When you are overweight and have not exercised in a long time, focusing on weight loss as the primary goal can cause a lot of pressure and guilt. Changing your lifestyle is not a quick fix. By focusing on goals that are achievable in a short amount of time can inspire and encourage you to keep going, and progress to long term success. Let me share with you the story of Debbie C.
    Debbie took almost two years to reach the goal of losing 164 pounds. When I first started working with her, her goal was to be able to walk across the room without a walker and shortness of breath. Then, she progressed to a goal of being able to get up and out of a chair without using her hands to help. Later, she progressed to walking in a grocery store for 15 minutes while pushing a cart instead of riding in a electric grocery cart. Eventually, she progressed to walking "3 Miles" on a track!
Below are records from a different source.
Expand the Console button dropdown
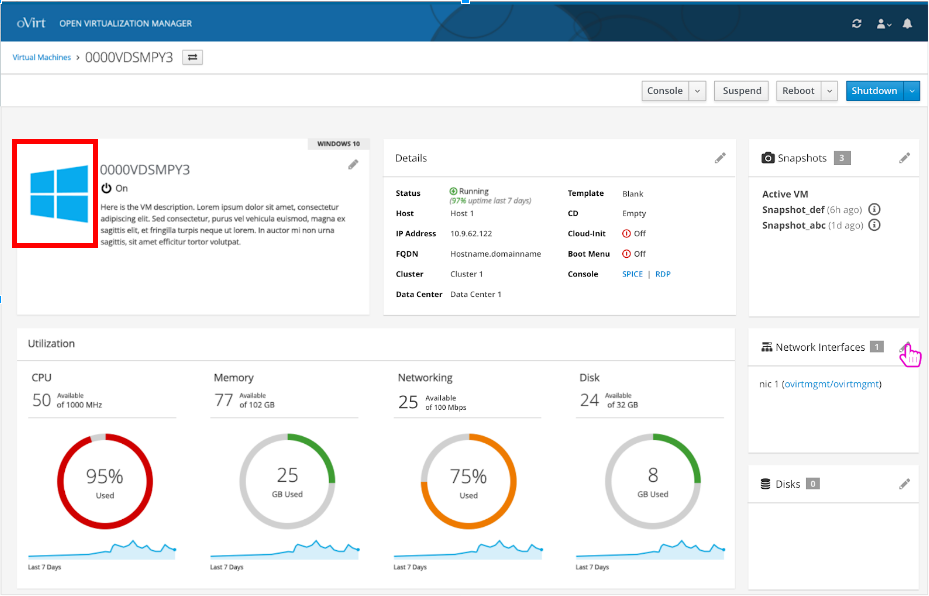Image resolution: width=929 pixels, height=596 pixels. [697, 90]
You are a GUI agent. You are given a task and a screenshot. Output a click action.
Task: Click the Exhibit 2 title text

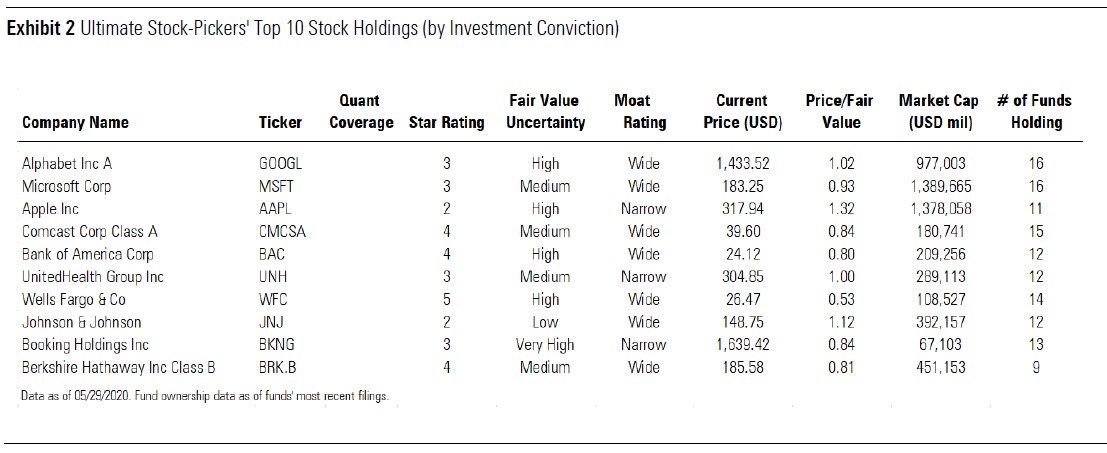tap(312, 28)
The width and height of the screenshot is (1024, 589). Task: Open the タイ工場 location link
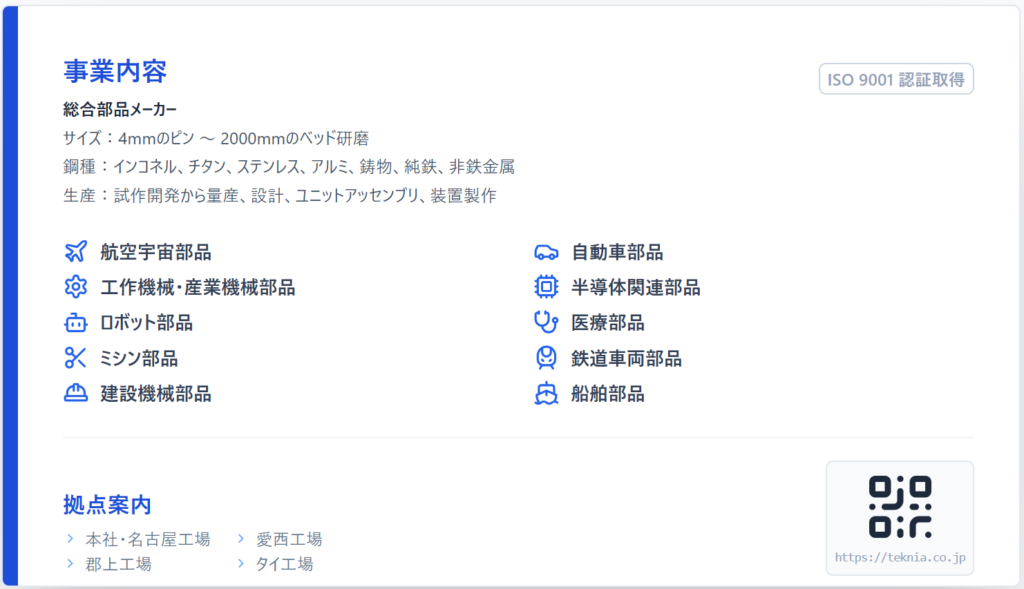[284, 564]
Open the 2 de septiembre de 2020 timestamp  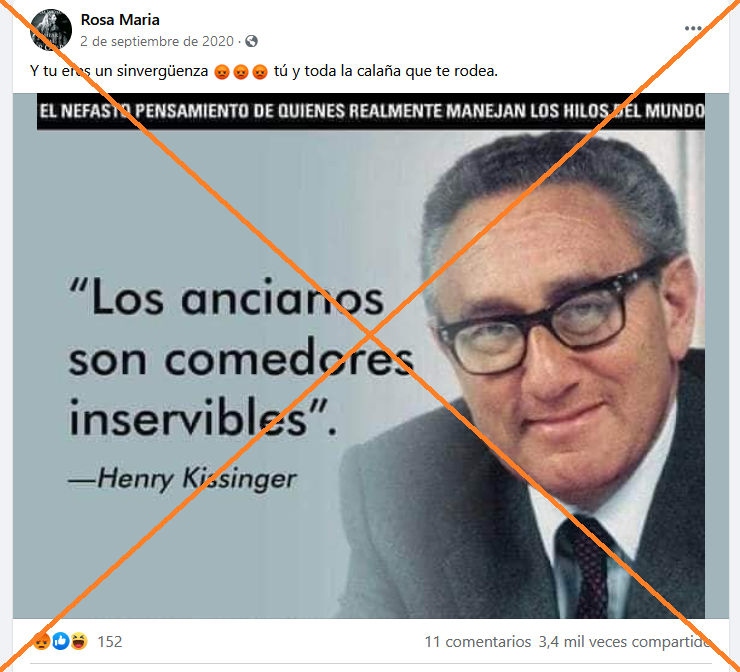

      By focusing on "achievable, short term goals", and by celebrating them, it makes it easier to set additional goals to keep you going. I've had other clients set a goal of being able to walk up the three steps into their house without getting short of breath; or being able to walk up stairs without having to turn sideways.
    Whatever your goal is, focus on the activity. As you become more active, the weight will come off. As you get stronger, you start developing muscles; which burn "more calories." You also become more active during your daily routine which burns "even more calories." Set achievable, functional goals; celebrate victories, and with persistence; your weight loss goals "will" be achievable.
    A great place to start an exercise program is with the "Getting Back Into Life", exercise DVD. Complete with a 30 minute bed exercise routine, a 30 minute chair exercise routine, and a gentle 30 minute standing routine; this "at home" exercise program can be an achievable way to begin your exercise program.
    Begin with "one" 30 minute routine "3 times a week." Then, set the goal of performing a 30 minute routine "5 times a week." Eventually, you can progress to a group fitness program with confidence.
    In a previous, 90 day, "Obegone Challenge," the average gain in functionality was 50%. Participants were stating that they were able to do more around the house without fatigue; they could shop for longer periods of time; and they could navigate their house without stopping for rest.
    One participant stated that her goal was to finish a 30 minute exercise routine, and the "Getting Back Into Life" DVD allowed her to meet that goal, and celebrate her victory.
    "Begin your fitness journey today. Your life is worth the challenge."